— YOUR OBJECTIVE —
Please copy the records word for word, starting at the line that contains "Describe the element at coordinates (636, 405)" and ending with the last line of the records. Leave the pictures out of your copy.

SOURCE DATA Start Marker

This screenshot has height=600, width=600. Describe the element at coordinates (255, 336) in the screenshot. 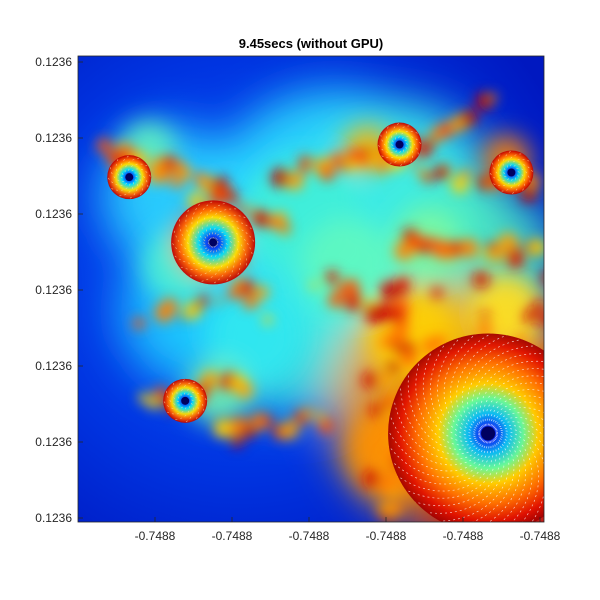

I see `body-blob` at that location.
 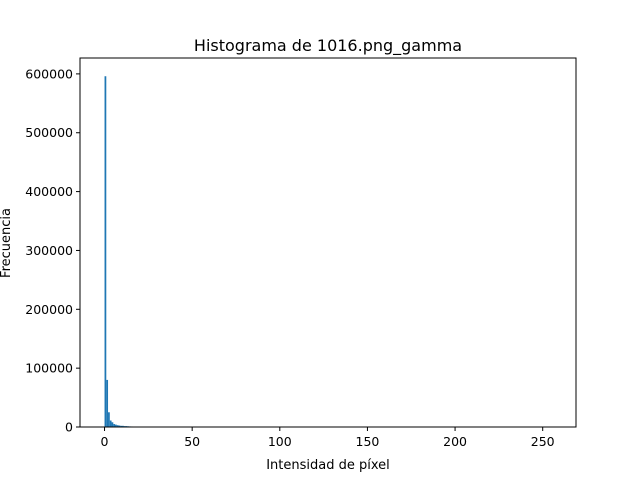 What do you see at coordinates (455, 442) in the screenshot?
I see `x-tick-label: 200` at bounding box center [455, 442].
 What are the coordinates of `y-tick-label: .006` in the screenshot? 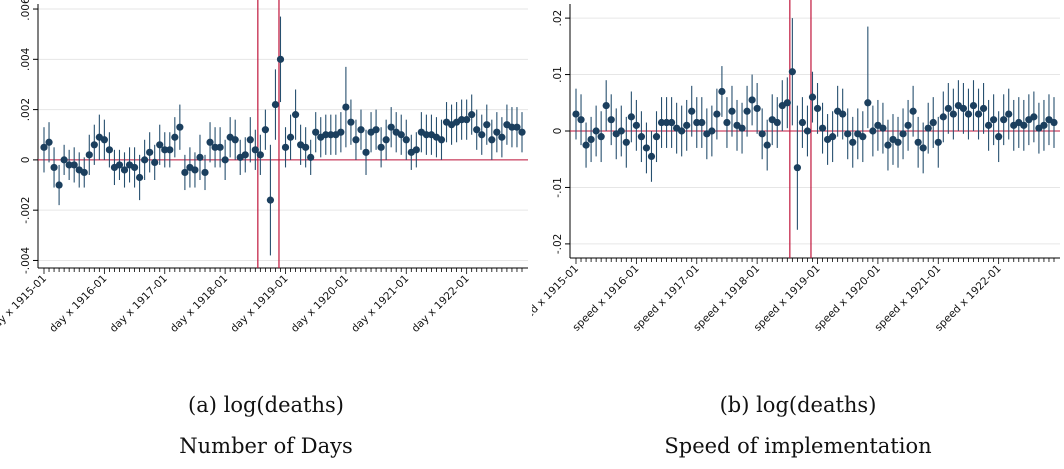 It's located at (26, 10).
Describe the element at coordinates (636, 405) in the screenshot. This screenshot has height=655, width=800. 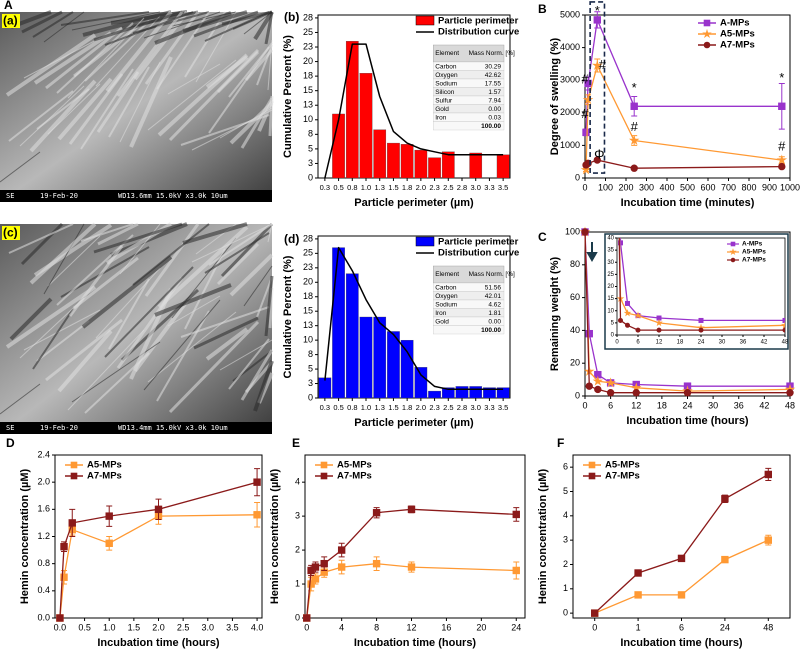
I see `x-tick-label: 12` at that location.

SOURCE DATA End Marker

— EXERCISE RESPONSE —
Describe the element at coordinates (636, 405) in the screenshot. This screenshot has height=655, width=800. 
I see `x-tick-label: 12` at that location.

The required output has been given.